> _ACTION ITEM_
For this exercise, retype each line of the material below verbatim and omit any picture.

++++ ENTRIES SHOWN ++++

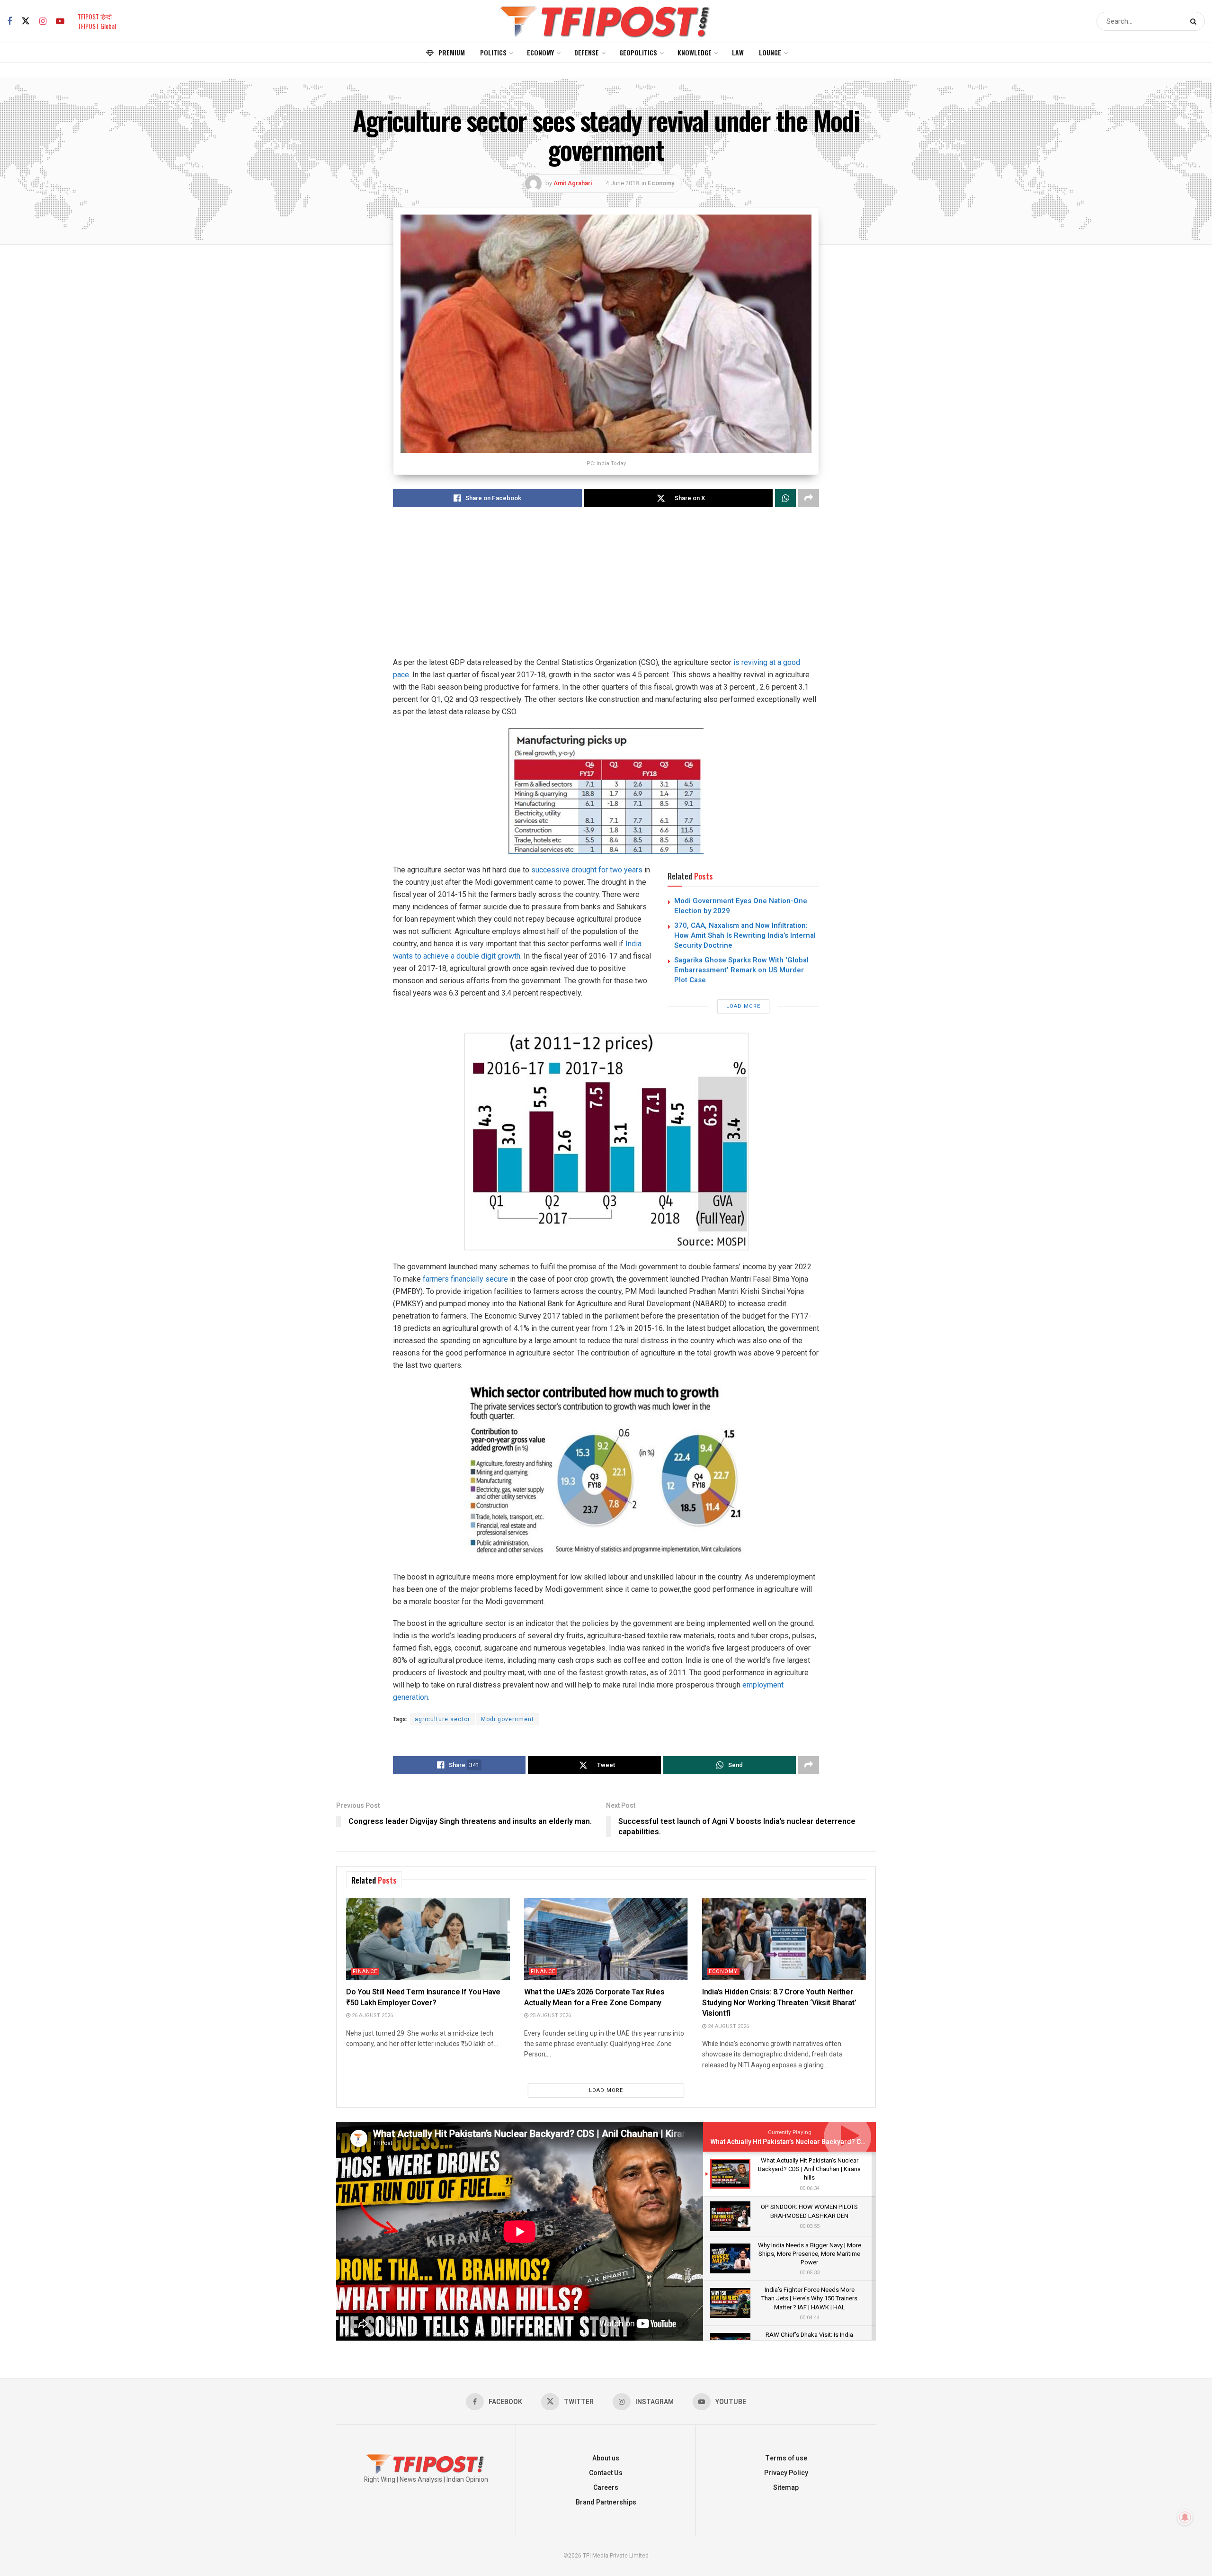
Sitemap (786, 2488)
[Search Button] (1195, 21)
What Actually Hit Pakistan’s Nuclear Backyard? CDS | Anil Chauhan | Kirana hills (832, 2142)
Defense (586, 52)
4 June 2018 (622, 183)
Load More (743, 1006)
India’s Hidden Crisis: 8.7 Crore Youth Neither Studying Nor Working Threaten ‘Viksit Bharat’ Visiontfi (779, 2002)
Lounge (770, 52)
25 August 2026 (549, 2015)
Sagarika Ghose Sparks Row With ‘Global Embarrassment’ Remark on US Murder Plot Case (741, 970)
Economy (540, 52)
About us (605, 2458)
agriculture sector (442, 1719)
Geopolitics (638, 52)
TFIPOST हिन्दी (95, 16)
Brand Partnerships (606, 2502)
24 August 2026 (727, 2026)
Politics (493, 52)
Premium (451, 52)
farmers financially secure (464, 1279)
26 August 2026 (371, 2015)
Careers (605, 2488)
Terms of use (786, 2458)
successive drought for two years (585, 869)
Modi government (507, 1719)
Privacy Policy (786, 2473)
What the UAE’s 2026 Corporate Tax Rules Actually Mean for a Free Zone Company (594, 1997)
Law (738, 52)
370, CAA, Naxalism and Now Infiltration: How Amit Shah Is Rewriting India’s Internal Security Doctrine (745, 935)
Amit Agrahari (572, 183)
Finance (365, 1971)
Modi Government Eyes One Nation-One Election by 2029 (740, 906)
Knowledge (694, 52)
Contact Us (606, 2473)
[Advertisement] (606, 590)
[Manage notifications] (1185, 2517)
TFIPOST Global (97, 26)
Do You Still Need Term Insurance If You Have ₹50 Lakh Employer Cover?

++++

> _TASK ANSWER_
Sitemap (786, 2488)
[Search Button] (1195, 21)
What Actually Hit Pakistan’s Nuclear Backyard? CDS | Anil Chauhan | Kirana hills (832, 2142)
Defense (586, 52)
4 June 2018 (622, 183)
Load More (743, 1006)
India’s Hidden Crisis: 8.7 Crore Youth Neither Studying Nor Working Threaten ‘Viksit Bharat’ Visiontfi (779, 2002)
Lounge (770, 52)
25 August 2026 (549, 2015)
Sagarika Ghose Sparks Row With ‘Global Embarrassment’ Remark on US Murder Plot Case (741, 970)
Economy (540, 52)
About us (605, 2458)
agriculture sector (442, 1719)
Geopolitics (638, 52)
TFIPOST हिन्दी (95, 16)
Brand Partnerships (606, 2502)
24 August 2026 (727, 2026)
Politics (493, 52)
Premium (451, 52)
farmers financially secure (464, 1279)
26 August 2026 (371, 2015)
Careers (605, 2488)
Terms of use (786, 2458)
successive drought for two years (585, 869)
Modi government (507, 1719)
Privacy Policy (786, 2473)
What the UAE’s 2026 Corporate Tax Rules Actually Mean for a Free Zone Company (594, 1997)
Law (738, 52)
370, CAA, Naxalism and Now Infiltration: How Amit Shah Is Rewriting India’s Internal Security Doctrine (745, 935)
Amit Agrahari (572, 183)
Finance (365, 1971)
Modi Government Eyes One Nation-One Election by 2029 (740, 906)
Knowledge (694, 52)
Contact Us (606, 2473)
[Advertisement] (606, 590)
[Manage notifications] (1185, 2517)
TFIPOST Global (97, 26)
Do You Still Need Term Insurance If You Have ₹50 Lakh Employer Cover?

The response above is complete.